- [EXERCISE AIM]:
Output the data below exactly. Leave nothing out.

- [RECORD EXTRACTS]:
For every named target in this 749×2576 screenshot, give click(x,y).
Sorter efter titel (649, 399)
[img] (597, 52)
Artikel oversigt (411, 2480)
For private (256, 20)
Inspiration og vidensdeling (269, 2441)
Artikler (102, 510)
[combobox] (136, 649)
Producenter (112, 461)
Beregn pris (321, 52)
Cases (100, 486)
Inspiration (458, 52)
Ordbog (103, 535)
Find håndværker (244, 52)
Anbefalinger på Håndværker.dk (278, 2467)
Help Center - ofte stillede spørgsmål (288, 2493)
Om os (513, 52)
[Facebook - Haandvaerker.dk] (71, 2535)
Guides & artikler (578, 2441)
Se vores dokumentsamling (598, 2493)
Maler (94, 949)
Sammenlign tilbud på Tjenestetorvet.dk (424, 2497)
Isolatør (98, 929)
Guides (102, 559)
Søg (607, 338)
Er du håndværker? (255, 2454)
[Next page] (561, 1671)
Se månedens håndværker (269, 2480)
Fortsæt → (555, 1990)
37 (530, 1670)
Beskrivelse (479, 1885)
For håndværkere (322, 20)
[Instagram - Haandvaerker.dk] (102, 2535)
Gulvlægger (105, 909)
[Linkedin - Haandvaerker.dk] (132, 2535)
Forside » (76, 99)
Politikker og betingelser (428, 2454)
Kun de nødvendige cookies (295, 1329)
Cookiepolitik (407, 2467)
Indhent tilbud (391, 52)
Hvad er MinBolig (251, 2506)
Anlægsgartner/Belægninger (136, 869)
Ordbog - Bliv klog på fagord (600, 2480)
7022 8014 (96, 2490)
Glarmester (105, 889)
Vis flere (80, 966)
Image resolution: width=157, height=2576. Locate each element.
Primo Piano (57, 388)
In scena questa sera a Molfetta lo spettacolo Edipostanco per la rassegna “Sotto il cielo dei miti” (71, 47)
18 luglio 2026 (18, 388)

- [OUTPUT BELOW]:
For every named target in this 749×2576 screenshot, give click(x,y).
Sorter efter titel (649, 399)
[img] (597, 52)
Artikel oversigt (411, 2480)
For private (256, 20)
Inspiration og vidensdeling (269, 2441)
Artikler (102, 510)
[combobox] (136, 649)
Producenter (112, 461)
Beregn pris (321, 52)
Cases (100, 486)
Inspiration (458, 52)
Ordbog (103, 535)
Find håndværker (244, 52)
Anbefalinger på Håndværker.dk (278, 2467)
Help Center - ofte stillede spørgsmål (288, 2493)
Om os (513, 52)
[Facebook - Haandvaerker.dk] (71, 2535)
Guides & artikler (578, 2441)
Se vores dokumentsamling (598, 2493)
Maler (94, 949)
Sammenlign tilbud på Tjenestetorvet.dk (424, 2497)
Isolatør (98, 929)
Guides (102, 559)
Søg (607, 338)
Er du håndværker? (255, 2454)
[Next page] (561, 1671)
Se månedens håndværker (269, 2480)
Fortsæt → (555, 1990)
37 (530, 1670)
Beskrivelse (479, 1885)
For håndværkere (322, 20)
[Instagram - Haandvaerker.dk] (102, 2535)
Gulvlægger (105, 909)
[Linkedin - Haandvaerker.dk] (132, 2535)
Forside » (76, 99)
Politikker og betingelser (428, 2454)
Kun de nødvendige cookies (295, 1329)
Cookiepolitik (407, 2467)
Indhent tilbud (391, 52)
Hvad er MinBolig (251, 2506)
Anlægsgartner/Belægninger (136, 869)
Ordbog - Bliv klog på fagord (600, 2480)
7022 8014 (96, 2490)
Glarmester (105, 889)
Vis flere (80, 966)
Image resolution: width=157, height=2576. Locate each element.
Primo Piano (57, 388)
In scena questa sera a Molfetta lo spettacolo Edipostanco per la rassegna “Sotto il cielo dei miti” (71, 47)
18 luglio 2026 (18, 388)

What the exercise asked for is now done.